### WORK TO COMPLETE
1: In the connections activity, how much time should participants get for drawing lines between connected words?
2: Please extract everything in the connections activity from "2.    Give each" down to "in a circle.".

### SELECTED PASSAGE

---------------

Each of us is connected in a multitude of ways to each other
Our Israel stories can be used to connect others to their own Israel stories


1.    Place on a table (or on the floor) a large piece of butcher paper.
2.    Give each participant a different colored marker and ask him or her to find a space on the butcher paper.
3.    Instruct them to each draw a circle and write their name in the middle of the circle. Then draw 4 circles around their name –- small enough that they don’t touch (each other or those of another person) but big enough that they can write a word or short phrase in the circle and people will be able to read it.

1.    Then tell them to listen carefully to the following prompts. With each prompt, they are instructed to come up with a word or short phrase that sums up the essence of the prompt and write that word or phrase in a circle.
a.    Who are you named after or what is the meaning of your name?  
b.    What is your favorite place at home or what is your favorite place in Israel? 
c.    What is a meaningful Jewish moment that you’ve had in your life?
d.    What is a value (or guiding principle or characteristic) that resonates with you (that you care about)?
e.    What connects you to Israel?
2.    Once participants are finished writing their words, ask them to “zoom out” and take a walk around the table to see what other people wrote. Instruct them to pay attention to the words that others have written and try to find connections between themselves (their words) and the words of others. 
3.    When they find a connection -– they are to draw a line from their word to the word that connects it -– and along the line, write another word or phrase that describes the connection. Give them ample time for this part (20 minutes). Option: You can use post-it notes rather than writing on the lines.

1.    Find someone who you have connected with and share a story from your circles. 
2.    Find someone who you have not connected with and share a story from your circles.  
3.    Come back into a circle and ask someone to share a connection that they found.  Make sure to get to the Israel story.
4.    You can really take this debrief in a variety of ways. 
a.    What surprised you about the connections you made through this activity?
b.    How can our own personal stories help us as educators? 
c.    This exercise helps us find a trigger into making connections and finding meaningful stories. Stories are a great way to make connections with and for other people.

---------------

### Stored items from a collection
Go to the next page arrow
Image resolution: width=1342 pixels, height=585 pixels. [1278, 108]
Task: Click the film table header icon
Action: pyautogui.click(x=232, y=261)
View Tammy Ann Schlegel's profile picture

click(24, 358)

---------------

### THE SOLUTIONS
1: 20 minutes.

2:
2.    Give each participant a different colored marker and ask him or her to find a space on the butcher paper.
3.    Instruct them to each draw a circle and write their name in the middle of the circle. Then draw 4 circles around their name –- small enough that they don’t touch (each other or those of another person) but big enough that they can write a word or short phrase in the circle and people will be able to read it.

1.    Then tell them to listen carefully to the following prompts. With each prompt, they are instructed to come up with a word or short phrase that sums up the essence of the prompt and write that word or phrase in a circle.